Source code for ray.train.v2.tensorflow.tensorflow_trainer

from typing import TYPE_CHECKING, Any, Callable, Dict, Optional, Union

from ray.train import Checkpoint, DataConfig
from ray.train.trainer import GenDataset
from ray.train.v2.api.config import RunConfig, ScalingConfig
from ray.train.v2.api.data_parallel_trainer import DataParallelTrainer
from ray.util import PublicAPI

if TYPE_CHECKING:
    from ray.train.tensorflow import TensorflowConfig



[docs]
@PublicAPI(stability="beta")
class TensorflowTrainer(DataParallelTrainer):
    """A Trainer for data parallel Tensorflow training.

    At a high level, this Trainer does the following:

    1. Launches multiple workers as defined by the ``scaling_config``.
    2. Sets up a distributed Tensorflow environment
       on these workers as defined by the ``tensorflow_config``.
    3. Ingests the input ``datasets`` based on the ``dataset_config``.
    4. Runs the input ``train_loop_per_worker(train_loop_config)``
       on all workers.

    For more details, see:

    * :ref:`Tensorflow Guide <train-tensorflow-overview>`

    Inside the ``train_loop_per_worker`` function, you can use any of the
    :ref:`Ray Train loop methods <train-loop-api>`.

    .. warning::
        Ray will not automatically set any environment variables or configuration
        related to local parallelism / threading
        :ref:`aside from "OMP_NUM_THREADS" <omp-num-thread-note>`.
        If you desire greater control over TensorFlow threading, use
        the ``tf.config.threading`` module (eg.
        ``tf.config.threading.set_inter_op_parallelism_threads(num_cpus)``)
        at the beginning of your ``train_loop_per_worker`` function.


    .. testcode::

        from ray import train

        def train_loop_per_worker():
            # Report intermediate results for callbacks or logging and
            # checkpoint data.
            train.report(...)

            # Returns dict of last saved checkpoint.
            train.get_checkpoint()

            # Returns the Dataset shard for the given key.
            train.get_dataset_shard("my_dataset")
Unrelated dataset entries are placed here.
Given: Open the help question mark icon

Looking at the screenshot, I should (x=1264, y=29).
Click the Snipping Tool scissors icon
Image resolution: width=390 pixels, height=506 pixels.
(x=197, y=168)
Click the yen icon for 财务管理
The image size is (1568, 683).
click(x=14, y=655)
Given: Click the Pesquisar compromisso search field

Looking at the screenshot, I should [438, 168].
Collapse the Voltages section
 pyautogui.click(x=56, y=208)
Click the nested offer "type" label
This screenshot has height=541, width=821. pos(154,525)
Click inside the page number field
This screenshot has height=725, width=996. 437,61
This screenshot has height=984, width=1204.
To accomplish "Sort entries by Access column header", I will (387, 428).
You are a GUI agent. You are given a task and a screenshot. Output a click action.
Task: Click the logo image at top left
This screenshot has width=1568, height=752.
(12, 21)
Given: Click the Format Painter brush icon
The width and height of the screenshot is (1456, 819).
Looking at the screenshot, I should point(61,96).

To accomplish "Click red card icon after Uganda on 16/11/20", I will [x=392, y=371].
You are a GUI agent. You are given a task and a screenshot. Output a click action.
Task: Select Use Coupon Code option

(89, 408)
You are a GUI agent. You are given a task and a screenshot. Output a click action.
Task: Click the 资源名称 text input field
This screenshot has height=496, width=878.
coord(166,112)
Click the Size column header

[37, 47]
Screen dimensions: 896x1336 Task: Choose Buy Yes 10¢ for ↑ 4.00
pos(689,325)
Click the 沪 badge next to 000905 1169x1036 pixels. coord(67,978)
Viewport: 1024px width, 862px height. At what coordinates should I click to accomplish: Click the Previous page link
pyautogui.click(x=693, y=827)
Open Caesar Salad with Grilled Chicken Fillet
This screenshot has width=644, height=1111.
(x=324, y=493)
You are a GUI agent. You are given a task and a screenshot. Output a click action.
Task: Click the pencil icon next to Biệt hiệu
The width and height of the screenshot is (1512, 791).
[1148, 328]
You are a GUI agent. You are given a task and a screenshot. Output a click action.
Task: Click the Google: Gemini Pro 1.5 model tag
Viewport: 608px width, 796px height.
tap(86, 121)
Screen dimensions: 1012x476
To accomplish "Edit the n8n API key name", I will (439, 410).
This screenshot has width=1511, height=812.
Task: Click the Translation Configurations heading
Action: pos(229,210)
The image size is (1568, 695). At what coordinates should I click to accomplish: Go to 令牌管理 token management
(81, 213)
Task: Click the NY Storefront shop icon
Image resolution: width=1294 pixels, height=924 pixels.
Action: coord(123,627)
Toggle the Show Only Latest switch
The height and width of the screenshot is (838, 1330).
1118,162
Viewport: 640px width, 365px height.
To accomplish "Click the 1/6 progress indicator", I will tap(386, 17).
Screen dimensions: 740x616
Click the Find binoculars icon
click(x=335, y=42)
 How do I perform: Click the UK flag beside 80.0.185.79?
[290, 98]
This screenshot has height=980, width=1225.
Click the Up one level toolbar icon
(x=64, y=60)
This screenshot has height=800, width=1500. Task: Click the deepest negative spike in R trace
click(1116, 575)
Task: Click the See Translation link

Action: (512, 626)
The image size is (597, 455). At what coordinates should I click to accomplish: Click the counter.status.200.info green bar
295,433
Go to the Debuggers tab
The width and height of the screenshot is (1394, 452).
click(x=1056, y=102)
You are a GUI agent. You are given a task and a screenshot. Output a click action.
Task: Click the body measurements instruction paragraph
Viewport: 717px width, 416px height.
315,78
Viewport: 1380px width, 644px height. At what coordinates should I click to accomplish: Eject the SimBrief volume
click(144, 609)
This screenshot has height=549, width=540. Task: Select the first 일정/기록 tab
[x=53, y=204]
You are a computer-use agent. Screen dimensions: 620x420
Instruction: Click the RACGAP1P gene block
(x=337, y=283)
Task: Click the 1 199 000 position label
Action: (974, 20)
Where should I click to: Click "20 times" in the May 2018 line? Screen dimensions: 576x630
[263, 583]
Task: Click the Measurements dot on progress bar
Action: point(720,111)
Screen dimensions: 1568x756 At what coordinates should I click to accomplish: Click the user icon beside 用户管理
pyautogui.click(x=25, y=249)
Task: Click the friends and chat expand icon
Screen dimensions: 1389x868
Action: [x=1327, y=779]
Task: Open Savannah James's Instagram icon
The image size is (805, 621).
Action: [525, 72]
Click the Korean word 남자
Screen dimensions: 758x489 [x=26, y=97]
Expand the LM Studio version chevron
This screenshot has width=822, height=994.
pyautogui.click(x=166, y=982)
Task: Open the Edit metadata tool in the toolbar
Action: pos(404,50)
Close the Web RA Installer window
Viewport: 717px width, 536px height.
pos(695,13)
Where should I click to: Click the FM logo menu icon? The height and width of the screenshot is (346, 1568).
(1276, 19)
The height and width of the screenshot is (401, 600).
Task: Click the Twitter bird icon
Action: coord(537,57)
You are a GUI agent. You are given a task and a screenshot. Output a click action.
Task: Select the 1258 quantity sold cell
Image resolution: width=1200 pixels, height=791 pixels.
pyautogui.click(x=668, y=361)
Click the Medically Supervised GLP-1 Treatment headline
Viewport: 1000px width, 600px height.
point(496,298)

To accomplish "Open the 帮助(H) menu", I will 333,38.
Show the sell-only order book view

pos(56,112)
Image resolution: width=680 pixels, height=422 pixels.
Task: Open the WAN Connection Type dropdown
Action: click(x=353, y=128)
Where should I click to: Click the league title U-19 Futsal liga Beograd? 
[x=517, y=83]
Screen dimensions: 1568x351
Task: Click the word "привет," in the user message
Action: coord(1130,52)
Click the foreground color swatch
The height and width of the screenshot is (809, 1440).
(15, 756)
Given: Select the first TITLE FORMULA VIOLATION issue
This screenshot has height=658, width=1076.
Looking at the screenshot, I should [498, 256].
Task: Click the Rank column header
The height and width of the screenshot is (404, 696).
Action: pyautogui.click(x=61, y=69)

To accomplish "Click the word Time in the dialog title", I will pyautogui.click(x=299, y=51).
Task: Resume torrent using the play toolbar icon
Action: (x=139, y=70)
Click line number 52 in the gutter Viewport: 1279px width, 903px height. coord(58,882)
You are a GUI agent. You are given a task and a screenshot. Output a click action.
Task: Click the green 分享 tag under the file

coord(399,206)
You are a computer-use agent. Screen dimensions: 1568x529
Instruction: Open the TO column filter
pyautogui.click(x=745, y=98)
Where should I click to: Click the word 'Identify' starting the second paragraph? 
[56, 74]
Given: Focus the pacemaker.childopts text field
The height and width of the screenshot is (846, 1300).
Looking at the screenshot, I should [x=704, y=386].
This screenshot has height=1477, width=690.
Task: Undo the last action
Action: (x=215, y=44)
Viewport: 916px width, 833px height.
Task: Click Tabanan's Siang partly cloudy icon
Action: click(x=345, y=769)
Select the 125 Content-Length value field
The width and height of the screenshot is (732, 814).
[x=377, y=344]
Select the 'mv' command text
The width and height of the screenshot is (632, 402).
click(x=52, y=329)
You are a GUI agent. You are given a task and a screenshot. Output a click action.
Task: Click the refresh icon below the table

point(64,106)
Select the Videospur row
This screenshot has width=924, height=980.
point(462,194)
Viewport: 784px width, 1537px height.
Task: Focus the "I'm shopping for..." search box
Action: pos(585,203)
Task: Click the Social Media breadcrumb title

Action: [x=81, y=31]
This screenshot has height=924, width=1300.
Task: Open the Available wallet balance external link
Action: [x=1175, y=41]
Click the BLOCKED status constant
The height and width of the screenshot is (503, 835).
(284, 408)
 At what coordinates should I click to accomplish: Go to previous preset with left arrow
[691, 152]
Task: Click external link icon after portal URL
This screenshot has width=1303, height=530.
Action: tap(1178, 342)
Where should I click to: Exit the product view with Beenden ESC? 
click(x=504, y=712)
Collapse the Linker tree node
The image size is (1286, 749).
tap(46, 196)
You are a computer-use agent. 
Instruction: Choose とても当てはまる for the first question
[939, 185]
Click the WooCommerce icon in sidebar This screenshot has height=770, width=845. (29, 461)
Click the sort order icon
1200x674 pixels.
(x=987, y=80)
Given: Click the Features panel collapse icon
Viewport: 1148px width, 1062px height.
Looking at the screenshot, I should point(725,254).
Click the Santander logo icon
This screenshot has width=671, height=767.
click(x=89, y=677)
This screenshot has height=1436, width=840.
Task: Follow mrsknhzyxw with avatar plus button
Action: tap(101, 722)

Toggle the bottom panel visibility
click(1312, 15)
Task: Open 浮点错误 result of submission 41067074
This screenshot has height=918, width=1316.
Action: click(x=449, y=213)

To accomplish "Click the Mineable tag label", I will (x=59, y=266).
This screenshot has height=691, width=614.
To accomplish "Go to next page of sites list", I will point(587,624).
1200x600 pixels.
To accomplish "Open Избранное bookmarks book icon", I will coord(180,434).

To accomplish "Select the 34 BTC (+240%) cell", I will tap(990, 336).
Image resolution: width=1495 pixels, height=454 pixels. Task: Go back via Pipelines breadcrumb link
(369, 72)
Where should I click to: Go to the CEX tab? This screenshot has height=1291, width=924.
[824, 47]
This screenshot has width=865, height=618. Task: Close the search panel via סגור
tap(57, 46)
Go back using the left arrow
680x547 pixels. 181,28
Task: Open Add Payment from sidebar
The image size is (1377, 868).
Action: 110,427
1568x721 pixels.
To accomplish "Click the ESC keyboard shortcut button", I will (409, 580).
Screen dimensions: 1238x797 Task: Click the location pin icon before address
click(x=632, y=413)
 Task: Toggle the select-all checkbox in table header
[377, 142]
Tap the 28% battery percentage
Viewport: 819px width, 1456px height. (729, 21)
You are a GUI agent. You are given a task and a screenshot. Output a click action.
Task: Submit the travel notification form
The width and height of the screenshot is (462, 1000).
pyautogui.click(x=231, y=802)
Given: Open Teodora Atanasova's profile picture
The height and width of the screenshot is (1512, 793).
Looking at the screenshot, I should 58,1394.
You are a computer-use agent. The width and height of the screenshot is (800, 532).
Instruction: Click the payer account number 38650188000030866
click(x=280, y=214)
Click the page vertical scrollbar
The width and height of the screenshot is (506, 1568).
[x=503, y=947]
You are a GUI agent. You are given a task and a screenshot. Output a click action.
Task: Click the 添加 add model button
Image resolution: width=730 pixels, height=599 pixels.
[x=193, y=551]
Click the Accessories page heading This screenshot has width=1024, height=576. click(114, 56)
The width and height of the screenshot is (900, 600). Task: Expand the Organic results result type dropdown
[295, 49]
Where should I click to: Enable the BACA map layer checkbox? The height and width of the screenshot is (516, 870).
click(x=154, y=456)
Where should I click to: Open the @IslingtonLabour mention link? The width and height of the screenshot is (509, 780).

            # Returns the total number of workers executing training.
            train.get_context().get_world_size()

            # Returns the rank of this worker.
            train.get_context().get_world_rank()

            # Returns the rank of the worker on the current node.
            train.get_context().get_local_rank()

    Any returns from the ``train_loop_per_worker`` will be discarded and not
    used or persisted anywhere.

    Example:

    .. testcode::

        import os
        import tempfile
        import tensorflow as tf

        import ray
        from ray import train
        from ray.train import Checkpoint, ScalingConfig
        from ray.train.tensorflow import TensorflowTrainer

        def build_model():
            # toy neural network : 1-layer
            return tf.keras.Sequential(
                [tf.keras.layers.Dense(
                    1, activation="linear", input_shape=(1,))]
            )

        def train_loop_per_worker(config):
            dataset_shard = train.get_dataset_shard("train")
            strategy = tf.distribute.experimental.MultiWorkerMirroredStrategy()
            with strategy.scope():
                model = build_model()
                model.compile(
                    optimizer="Adam", loss="mean_squared_error", metrics=["mse"])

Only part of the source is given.